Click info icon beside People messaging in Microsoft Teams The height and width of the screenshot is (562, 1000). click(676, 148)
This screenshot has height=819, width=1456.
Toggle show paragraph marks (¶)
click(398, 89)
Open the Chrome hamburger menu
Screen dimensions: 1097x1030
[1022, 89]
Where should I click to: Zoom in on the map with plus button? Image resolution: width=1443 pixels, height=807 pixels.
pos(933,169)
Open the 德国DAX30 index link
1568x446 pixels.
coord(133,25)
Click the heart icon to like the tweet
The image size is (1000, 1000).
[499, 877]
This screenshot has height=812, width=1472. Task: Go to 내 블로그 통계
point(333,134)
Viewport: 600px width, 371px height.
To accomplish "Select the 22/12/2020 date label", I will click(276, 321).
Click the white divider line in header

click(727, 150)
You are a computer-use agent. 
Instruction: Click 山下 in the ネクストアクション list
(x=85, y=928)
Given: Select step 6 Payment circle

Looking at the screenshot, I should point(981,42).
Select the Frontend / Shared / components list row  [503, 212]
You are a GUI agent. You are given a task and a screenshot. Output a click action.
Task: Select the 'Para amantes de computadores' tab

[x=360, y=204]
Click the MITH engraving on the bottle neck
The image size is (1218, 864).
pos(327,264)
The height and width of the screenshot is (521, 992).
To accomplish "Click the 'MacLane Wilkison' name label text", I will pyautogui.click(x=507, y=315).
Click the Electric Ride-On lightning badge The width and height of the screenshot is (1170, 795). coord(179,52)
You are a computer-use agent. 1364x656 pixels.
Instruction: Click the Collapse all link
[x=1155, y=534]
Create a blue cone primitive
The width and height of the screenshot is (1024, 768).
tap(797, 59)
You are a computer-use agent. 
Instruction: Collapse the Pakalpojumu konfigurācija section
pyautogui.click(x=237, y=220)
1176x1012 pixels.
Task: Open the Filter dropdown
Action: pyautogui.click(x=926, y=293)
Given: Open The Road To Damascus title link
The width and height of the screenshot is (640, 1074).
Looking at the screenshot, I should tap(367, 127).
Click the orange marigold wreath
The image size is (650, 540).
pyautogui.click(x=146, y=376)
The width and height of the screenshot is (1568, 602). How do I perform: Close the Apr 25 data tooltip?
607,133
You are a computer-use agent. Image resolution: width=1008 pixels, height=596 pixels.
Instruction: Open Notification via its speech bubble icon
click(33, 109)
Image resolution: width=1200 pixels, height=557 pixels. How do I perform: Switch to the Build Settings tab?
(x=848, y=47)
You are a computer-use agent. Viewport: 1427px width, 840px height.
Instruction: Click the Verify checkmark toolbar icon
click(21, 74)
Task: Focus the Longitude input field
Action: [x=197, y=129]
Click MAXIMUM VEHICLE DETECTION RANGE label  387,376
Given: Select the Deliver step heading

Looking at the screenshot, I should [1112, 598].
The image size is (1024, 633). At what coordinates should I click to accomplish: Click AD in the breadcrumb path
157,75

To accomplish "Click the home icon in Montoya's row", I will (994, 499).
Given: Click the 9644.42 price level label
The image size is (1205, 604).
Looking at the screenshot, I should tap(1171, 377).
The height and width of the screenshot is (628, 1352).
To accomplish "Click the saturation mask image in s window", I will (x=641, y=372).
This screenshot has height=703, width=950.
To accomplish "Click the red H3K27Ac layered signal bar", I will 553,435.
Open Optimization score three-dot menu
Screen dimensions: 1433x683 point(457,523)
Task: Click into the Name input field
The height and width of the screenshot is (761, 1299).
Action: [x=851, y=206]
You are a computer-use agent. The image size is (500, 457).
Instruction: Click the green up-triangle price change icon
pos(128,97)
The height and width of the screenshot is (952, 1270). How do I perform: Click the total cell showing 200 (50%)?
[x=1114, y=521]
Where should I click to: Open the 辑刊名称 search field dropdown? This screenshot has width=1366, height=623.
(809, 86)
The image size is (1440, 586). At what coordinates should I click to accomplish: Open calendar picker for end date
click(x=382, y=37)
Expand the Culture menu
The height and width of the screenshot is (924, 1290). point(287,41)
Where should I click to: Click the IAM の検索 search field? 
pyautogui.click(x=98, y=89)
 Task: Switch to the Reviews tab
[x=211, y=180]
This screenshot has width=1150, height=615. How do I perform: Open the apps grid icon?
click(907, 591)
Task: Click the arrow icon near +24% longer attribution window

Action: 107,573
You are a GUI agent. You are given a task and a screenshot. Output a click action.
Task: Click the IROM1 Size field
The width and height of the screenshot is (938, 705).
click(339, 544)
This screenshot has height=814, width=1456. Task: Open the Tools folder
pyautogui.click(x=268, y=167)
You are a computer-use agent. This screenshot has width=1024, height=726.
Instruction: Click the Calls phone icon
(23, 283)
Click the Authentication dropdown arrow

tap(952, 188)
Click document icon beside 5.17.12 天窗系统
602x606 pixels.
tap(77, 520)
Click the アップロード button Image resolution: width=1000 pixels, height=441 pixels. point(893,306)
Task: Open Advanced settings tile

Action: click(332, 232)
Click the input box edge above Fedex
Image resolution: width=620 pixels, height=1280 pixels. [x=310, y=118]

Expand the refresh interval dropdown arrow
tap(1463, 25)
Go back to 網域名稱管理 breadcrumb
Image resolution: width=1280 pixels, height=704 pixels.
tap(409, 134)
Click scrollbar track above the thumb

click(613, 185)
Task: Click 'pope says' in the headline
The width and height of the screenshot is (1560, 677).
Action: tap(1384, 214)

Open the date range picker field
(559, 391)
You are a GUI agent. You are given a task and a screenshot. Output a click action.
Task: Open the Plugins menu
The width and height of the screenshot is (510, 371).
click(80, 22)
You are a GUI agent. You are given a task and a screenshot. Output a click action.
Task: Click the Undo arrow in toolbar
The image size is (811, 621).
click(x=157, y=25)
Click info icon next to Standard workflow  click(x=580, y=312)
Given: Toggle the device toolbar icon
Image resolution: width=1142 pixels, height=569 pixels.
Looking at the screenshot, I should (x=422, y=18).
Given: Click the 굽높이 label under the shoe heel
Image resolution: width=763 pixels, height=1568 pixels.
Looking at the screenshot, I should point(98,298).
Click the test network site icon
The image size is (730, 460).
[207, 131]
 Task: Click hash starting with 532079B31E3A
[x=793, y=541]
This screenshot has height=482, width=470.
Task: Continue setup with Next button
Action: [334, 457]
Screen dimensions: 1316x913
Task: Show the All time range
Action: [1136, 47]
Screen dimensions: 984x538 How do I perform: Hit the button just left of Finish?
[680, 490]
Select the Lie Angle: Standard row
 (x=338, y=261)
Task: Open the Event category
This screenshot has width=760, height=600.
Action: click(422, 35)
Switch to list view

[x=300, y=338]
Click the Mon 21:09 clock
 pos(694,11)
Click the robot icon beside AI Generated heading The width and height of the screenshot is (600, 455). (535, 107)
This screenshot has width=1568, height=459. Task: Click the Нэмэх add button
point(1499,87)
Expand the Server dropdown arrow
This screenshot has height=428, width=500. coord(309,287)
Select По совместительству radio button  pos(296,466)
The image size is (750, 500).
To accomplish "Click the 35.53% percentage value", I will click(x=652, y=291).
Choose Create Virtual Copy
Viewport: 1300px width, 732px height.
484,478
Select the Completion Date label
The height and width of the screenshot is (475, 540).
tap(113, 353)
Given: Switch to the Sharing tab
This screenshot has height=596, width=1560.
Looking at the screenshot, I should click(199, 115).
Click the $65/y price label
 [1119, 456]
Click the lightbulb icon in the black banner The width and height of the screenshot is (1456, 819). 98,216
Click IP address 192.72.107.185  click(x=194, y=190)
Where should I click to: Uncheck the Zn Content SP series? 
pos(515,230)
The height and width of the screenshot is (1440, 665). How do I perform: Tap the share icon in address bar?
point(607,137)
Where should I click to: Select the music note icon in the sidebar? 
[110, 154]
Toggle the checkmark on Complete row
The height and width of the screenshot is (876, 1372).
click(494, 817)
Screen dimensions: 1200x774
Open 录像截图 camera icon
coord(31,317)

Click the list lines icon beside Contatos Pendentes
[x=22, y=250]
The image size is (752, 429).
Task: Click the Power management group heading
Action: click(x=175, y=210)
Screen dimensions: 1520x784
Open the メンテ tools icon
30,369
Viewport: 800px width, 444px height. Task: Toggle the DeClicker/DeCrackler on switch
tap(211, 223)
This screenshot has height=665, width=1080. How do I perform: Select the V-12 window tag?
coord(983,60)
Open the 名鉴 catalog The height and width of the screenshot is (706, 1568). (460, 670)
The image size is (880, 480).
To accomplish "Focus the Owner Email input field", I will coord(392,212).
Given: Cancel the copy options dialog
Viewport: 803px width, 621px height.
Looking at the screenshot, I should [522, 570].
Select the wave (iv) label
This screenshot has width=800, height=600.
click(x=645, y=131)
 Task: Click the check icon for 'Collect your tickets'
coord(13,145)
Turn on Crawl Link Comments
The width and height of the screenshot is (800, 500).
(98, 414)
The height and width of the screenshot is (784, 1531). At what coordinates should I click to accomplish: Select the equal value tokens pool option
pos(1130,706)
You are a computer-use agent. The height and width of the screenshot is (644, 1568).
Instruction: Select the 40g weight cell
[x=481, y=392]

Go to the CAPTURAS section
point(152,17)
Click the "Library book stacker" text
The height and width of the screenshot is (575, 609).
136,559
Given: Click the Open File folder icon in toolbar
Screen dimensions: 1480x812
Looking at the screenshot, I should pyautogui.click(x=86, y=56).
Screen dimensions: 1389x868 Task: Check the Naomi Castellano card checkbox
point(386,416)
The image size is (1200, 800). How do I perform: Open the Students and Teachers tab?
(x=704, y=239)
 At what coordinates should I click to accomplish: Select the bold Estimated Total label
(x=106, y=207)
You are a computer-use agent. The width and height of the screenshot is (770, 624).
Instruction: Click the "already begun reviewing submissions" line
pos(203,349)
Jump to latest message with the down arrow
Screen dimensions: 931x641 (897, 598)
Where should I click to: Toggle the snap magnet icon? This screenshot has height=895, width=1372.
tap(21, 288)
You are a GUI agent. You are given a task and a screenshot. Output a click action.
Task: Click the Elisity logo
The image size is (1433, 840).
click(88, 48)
*****
* Work order: Starting with the line that holds "Where should I click to: Click" and ending with the line that holds "You are a computer-use agent. This", retype every line in the data above exactly, and nothing else.

* Your response:
Where should I click to: Click the IAM の検索 search field? 
pyautogui.click(x=98, y=89)
 Task: Switch to the Reviews tab
[x=211, y=180]
This screenshot has width=1150, height=615. How do I perform: Open the apps grid icon?
click(907, 591)
Task: Click the arrow icon near +24% longer attribution window

Action: 107,573
You are a GUI agent. You are given a task and a screenshot. Output a click action.
Task: Click the IROM1 Size field
The width and height of the screenshot is (938, 705).
click(339, 544)
This screenshot has height=814, width=1456. Task: Open the Tools folder
pyautogui.click(x=268, y=167)
You are a computer-use agent. This screenshot has width=1024, height=726.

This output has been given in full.